**WHAT TO WORK ON**
If a line in the data has the string "computer", please show it.

**EXTRACTED ENTRIES**
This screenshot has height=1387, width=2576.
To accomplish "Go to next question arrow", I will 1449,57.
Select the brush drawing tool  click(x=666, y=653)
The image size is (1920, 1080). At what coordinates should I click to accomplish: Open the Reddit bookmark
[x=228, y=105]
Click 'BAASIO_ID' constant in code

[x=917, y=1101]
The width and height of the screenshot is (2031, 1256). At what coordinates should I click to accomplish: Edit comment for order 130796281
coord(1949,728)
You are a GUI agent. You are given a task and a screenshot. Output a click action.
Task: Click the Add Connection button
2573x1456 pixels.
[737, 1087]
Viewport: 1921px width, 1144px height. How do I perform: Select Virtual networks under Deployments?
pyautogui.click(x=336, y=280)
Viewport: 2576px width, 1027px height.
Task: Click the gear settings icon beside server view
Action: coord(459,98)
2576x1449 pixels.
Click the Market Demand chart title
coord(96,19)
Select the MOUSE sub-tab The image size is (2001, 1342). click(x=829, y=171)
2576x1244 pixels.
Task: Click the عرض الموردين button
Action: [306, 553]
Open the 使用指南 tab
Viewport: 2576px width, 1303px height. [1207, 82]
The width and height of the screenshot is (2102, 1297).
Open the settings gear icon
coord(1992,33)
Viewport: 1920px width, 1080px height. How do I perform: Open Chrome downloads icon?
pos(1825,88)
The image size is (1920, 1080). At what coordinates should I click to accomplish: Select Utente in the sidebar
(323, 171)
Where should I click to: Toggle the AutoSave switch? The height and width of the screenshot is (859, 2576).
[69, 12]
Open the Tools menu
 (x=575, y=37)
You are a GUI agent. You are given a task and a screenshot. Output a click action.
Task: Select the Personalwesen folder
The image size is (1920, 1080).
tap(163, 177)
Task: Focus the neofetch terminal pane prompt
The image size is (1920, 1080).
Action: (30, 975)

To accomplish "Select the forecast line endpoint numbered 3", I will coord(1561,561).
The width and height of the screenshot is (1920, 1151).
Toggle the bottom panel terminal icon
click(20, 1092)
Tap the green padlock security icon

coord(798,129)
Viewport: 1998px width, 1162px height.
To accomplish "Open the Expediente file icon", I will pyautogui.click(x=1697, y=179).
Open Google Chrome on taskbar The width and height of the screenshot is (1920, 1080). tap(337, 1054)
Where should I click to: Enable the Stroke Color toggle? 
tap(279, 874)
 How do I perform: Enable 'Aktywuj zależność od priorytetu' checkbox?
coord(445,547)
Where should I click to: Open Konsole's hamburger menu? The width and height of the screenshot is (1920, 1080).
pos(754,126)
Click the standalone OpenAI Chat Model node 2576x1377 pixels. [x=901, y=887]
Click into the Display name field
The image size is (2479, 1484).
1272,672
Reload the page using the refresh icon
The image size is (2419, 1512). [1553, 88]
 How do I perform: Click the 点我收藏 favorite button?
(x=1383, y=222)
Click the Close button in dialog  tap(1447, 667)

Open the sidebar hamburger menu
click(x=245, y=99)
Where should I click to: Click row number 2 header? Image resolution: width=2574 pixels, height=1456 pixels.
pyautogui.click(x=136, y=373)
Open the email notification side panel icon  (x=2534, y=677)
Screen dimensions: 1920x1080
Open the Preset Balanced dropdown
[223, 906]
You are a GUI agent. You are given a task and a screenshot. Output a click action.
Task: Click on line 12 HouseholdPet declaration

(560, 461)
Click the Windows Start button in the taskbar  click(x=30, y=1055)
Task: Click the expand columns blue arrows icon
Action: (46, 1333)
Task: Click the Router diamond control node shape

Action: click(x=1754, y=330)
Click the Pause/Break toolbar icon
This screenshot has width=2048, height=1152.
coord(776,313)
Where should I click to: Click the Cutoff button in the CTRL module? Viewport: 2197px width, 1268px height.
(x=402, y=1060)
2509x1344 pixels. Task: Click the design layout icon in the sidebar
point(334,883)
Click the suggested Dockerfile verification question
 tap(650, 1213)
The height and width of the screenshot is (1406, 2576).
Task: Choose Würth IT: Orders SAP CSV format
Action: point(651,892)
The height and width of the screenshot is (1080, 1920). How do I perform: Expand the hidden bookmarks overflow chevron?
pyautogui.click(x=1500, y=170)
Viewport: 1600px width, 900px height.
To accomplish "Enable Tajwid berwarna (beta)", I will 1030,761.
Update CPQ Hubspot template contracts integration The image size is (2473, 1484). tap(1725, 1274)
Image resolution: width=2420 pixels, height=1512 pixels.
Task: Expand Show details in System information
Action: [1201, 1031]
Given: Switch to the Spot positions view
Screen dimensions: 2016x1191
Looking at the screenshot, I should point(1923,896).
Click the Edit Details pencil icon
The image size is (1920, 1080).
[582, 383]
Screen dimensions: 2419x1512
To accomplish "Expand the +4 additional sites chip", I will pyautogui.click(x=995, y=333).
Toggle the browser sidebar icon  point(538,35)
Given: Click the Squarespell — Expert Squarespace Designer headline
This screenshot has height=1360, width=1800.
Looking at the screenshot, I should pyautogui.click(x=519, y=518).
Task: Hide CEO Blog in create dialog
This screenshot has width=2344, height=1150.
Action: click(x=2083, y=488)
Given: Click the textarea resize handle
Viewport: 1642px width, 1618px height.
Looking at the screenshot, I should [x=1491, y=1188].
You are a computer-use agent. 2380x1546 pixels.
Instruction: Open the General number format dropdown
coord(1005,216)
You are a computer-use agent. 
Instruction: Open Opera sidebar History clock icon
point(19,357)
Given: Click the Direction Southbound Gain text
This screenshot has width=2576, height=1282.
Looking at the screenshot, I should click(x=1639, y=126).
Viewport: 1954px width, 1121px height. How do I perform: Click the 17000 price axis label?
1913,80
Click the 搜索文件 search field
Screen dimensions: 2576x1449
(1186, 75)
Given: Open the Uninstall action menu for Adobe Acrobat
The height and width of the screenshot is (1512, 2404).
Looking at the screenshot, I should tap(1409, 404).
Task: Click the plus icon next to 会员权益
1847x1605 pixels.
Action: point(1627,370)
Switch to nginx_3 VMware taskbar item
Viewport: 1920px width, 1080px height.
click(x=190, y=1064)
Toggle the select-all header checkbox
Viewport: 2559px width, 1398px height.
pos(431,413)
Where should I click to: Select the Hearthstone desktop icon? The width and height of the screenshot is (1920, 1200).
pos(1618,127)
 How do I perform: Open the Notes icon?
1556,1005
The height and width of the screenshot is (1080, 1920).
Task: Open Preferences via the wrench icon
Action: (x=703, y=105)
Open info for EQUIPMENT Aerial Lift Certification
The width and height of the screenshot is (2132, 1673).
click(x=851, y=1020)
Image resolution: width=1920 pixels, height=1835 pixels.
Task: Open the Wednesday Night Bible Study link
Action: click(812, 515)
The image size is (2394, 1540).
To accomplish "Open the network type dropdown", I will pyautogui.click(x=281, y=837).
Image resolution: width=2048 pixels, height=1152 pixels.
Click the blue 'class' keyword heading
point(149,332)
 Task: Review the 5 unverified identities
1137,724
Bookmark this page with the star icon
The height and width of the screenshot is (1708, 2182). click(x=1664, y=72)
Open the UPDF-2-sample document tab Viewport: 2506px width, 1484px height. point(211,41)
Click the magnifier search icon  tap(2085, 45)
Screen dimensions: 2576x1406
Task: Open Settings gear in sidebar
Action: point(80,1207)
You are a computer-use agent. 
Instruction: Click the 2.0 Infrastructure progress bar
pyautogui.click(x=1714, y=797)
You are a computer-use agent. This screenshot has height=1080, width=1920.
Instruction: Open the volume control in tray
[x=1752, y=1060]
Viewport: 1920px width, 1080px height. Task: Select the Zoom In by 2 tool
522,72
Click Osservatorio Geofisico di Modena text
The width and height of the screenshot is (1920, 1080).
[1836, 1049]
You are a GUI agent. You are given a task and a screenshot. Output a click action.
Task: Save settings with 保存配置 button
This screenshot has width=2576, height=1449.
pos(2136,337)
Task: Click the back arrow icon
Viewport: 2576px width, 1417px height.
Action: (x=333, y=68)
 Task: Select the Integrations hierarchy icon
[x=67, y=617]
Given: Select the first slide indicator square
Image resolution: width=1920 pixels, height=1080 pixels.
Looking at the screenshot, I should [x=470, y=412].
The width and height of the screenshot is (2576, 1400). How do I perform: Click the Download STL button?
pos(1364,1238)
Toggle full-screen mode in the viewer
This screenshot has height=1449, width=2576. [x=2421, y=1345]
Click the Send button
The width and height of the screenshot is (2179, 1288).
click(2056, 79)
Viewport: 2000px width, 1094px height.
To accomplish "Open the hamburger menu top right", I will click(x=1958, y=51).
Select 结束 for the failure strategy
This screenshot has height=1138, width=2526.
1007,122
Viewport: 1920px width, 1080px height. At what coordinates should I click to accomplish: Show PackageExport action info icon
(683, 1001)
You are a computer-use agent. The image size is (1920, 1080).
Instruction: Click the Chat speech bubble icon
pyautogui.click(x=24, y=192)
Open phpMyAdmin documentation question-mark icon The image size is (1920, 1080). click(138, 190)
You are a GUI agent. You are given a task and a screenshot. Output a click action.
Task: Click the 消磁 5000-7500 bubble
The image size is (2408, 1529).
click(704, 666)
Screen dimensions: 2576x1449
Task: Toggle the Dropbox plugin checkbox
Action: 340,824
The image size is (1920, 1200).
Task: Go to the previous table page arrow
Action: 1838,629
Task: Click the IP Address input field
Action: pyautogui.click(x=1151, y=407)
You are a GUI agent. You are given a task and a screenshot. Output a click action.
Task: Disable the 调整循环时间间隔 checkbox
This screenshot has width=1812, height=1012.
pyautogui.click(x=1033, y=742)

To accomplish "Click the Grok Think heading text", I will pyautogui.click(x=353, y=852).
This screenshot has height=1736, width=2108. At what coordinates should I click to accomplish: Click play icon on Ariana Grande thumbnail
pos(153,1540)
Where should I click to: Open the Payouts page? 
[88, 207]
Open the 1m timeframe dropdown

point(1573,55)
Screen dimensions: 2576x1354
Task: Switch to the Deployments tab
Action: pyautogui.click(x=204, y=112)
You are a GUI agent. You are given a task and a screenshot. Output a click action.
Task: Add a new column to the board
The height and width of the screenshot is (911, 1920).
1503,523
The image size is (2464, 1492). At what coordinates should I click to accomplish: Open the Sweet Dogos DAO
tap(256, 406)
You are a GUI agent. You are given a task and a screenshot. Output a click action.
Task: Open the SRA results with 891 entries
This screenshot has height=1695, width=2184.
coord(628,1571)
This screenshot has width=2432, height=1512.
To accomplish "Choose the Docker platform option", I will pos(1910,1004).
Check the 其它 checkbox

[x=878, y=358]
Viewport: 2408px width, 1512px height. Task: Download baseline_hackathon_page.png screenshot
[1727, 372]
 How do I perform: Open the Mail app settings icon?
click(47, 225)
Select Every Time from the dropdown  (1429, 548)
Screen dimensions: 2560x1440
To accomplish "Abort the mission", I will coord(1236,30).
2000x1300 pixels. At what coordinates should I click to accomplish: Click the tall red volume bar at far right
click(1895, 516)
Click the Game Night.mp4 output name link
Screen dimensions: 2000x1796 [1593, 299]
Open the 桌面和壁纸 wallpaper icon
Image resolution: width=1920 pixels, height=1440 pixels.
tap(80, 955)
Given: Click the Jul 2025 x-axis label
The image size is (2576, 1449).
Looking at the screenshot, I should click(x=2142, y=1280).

**WORKED SOLUTION**
You are a computer-use agent. 2380x1546 pixels.
You are a computer-use agent. 
You are a computer-use agent. 
You are a computer-use agent. This screenshot has height=1080, width=1920.
You are a computer-use agent. The image size is (1920, 1080).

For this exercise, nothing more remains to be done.